He aquí la naturaleza auténtica, el augusto desierto. En los sitios que hasta ahora conocía del Paraguay, el terreno y la vegetación me parecían querer acercarse, rodear e imitar al hombre, acompañarle en sus humildes cultivos, en su vida sedentaria y pequeña, ofreciéndole horizontes menudos, ondulaciones perezosas, perspectivas acortadas más bien por inextricables jardines que por selvas vírgenes, aguas delgadas y lentas, matices homogéneos y suaves, paisajes estrechos, de una placidez familiar y casi doméstica, de una tenue melancolía de vergel abandonado. Aquí las cosas no nos rodean, no nos ven: llanuras sin término, de un pasto de búfalos, cruzadas por traidores esteros; bosques que ponen una severa barra obscura en el confín de lo visible; malezales cómplices del tigre y de la víbora; peligro y majestad. Ni el azar mismo nos concilia con esta soledad definitiva. Nada de humano nos circunda. Pudo el antropoide, tronco de nuestra extraña especie, no haber salido jamás del misterioso no ser a donde tantas otras especies tornaron al cumplirse los tiempos, y estos llanos alternarían idénticamente su ritmo infinito, y estos montes exhalarían en la lóbrega intimidad de su fondo, igual aliento salvaje.
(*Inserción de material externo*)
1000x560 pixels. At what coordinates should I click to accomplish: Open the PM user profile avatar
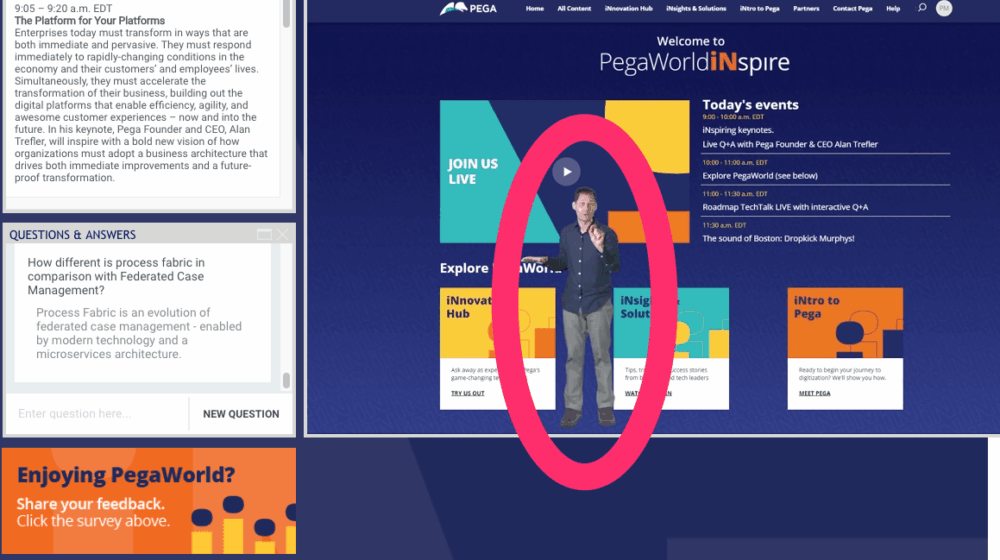(944, 8)
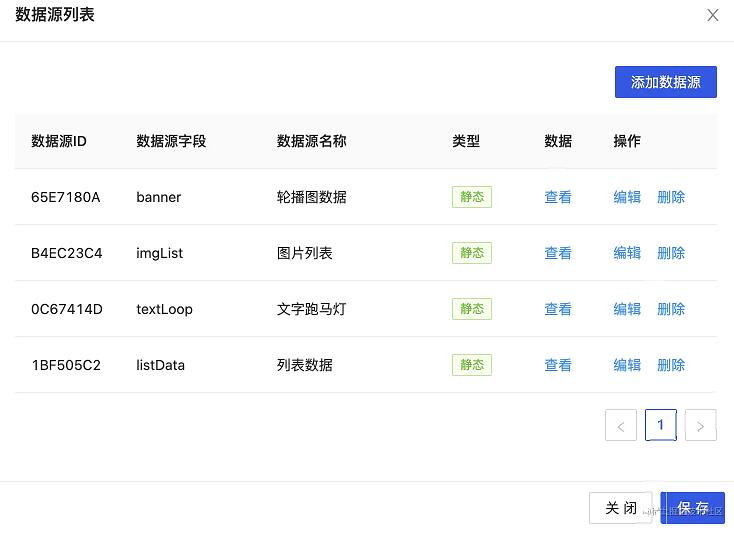Delete the listData data source
The image size is (734, 533).
click(671, 365)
La inmensidad nos tiene prisioneros. “No”, dice el cielo, ensanchado por la tierra; “no” dice el árbol que levanta sobre la siniestra espesura sus brazos eternos; “no”, repiten los buitres inmóviles, espías de la muerte. Y para venir a encerrarse en perdurable encierro, con tan imponentes testigos, para afrontar todos los días, hasta el último de nuestros pobres días, tan grandioso y fatal espectáculo, preciso es traer otra soberbia negación en el alma, un odio implacable, o un desprecio feroz, o una tranquilidad terrible, o una resignación de granito.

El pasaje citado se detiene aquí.